Вскоре к ним присоединился третий механик, как раз сменившийся с вахты. Это был совсем молодой парень, лет двадцати — двадцати трех, недавно закончивший мореходку. В нем странно сочетались живость, темперамент и безволие. Он был всегда весел и пользовался успехом у судовых холостячек. Правда, девицы эти одна за другой в нем разочаровывались: он создан был для легкой, беззаботной жизни, составленной из удовольствий. Несмотря на все свое безволие, ему всегда удавалось выскользнуть из самых цепких объятий и весело рассмеяться вослед уходящей жертве обманутых надежд.
Обманулся в нем и Вячеслав Юрьич, но об этом чуть позже, потому что к троице, вплотную занятой армянско-беринговским коньяком, примкнул четвертый — Пашка Шестернев, и багрово сияющий дед провозгласил тост «за молодых специалистов».
Со дня последнего застолья в чифовой каюте на лице Шестерки произошли заметные перемены — нос его стал примерно вдвое крупнее и, словно лакмусовая бумажка, изменил розовый цвет на фиолетовый.
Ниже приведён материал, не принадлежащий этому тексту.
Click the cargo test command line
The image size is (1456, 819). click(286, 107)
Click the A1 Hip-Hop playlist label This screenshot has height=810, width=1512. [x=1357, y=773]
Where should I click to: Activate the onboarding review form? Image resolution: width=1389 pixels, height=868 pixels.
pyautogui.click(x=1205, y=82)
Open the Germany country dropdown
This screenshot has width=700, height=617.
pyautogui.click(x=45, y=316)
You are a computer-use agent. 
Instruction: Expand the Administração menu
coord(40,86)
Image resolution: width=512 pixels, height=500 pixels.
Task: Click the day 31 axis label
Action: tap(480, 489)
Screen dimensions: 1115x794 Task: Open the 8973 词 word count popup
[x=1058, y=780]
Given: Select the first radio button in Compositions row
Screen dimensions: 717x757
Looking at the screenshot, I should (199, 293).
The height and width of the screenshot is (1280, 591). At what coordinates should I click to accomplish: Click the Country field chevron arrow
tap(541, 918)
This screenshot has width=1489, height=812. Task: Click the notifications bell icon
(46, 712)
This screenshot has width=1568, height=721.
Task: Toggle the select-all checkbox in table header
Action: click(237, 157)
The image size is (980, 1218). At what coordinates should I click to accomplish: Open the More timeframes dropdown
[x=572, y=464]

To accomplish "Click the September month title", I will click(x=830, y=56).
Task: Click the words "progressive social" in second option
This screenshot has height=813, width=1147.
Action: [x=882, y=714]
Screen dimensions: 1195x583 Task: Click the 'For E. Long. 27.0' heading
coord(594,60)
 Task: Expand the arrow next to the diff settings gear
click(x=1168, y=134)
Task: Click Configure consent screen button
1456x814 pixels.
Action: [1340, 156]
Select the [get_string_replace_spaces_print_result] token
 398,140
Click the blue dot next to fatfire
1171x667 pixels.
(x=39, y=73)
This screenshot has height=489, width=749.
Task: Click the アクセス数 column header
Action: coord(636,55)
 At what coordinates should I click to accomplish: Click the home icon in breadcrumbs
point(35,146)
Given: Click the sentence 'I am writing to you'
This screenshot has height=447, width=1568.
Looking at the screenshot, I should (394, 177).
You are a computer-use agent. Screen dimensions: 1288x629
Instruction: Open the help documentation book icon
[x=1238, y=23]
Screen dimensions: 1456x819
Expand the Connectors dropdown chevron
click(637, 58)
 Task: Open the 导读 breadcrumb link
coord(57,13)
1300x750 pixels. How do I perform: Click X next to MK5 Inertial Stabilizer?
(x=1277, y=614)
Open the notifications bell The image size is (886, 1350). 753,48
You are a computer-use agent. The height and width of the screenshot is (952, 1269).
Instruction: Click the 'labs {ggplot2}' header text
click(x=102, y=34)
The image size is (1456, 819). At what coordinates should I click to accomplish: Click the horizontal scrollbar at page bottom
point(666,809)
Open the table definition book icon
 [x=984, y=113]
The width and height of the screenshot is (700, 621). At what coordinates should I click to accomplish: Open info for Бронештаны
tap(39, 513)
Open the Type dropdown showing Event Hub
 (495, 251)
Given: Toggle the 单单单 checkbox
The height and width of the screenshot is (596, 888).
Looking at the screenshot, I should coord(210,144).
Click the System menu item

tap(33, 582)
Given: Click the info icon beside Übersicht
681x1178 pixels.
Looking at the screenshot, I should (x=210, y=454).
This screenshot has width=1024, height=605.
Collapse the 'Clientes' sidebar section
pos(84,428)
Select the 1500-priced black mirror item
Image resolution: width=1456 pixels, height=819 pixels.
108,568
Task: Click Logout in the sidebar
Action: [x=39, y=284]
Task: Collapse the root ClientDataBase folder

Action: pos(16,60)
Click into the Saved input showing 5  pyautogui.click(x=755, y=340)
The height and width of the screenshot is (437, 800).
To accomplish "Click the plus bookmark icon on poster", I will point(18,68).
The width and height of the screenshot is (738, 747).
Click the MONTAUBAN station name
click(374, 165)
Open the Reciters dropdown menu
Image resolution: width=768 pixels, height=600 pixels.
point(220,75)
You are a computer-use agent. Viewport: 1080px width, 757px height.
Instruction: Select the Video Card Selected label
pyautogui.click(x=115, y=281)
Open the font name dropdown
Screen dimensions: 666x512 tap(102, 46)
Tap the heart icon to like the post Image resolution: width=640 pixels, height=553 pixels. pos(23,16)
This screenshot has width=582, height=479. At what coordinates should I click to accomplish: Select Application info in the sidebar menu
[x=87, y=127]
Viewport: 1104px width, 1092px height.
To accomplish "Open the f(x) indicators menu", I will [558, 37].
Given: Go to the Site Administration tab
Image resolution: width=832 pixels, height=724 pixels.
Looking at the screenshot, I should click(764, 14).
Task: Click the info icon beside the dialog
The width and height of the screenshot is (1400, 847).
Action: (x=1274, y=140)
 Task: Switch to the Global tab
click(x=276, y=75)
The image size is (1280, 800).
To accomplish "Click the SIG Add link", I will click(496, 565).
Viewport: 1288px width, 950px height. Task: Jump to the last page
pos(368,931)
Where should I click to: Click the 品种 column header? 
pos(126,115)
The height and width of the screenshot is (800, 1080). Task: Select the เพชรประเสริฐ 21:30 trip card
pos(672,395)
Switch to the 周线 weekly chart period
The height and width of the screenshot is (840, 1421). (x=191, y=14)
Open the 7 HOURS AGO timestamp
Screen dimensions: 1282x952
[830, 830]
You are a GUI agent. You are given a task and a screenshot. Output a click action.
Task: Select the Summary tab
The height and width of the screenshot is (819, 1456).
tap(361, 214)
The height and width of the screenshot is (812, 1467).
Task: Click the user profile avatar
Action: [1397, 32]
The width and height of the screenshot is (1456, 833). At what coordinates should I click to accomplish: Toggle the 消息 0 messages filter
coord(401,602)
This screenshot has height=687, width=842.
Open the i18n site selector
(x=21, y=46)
Чиф и дед покосились, но пытать ни о чем не стали: магнитофон гремел «Казачком», звенели фужеры, плескалось море в обшивку базы, стучался в иллюминаторы предвестник шторма — ветерок.
Двое суток с минимальными перерывами на сон и вахты длился праздник в каюте деда. Состав пирующих менялся, как в пьесе: те же и Киса (старпом на вахте), те же и завпрод Степа с сосисочным фаршем (третий механик на вахте)…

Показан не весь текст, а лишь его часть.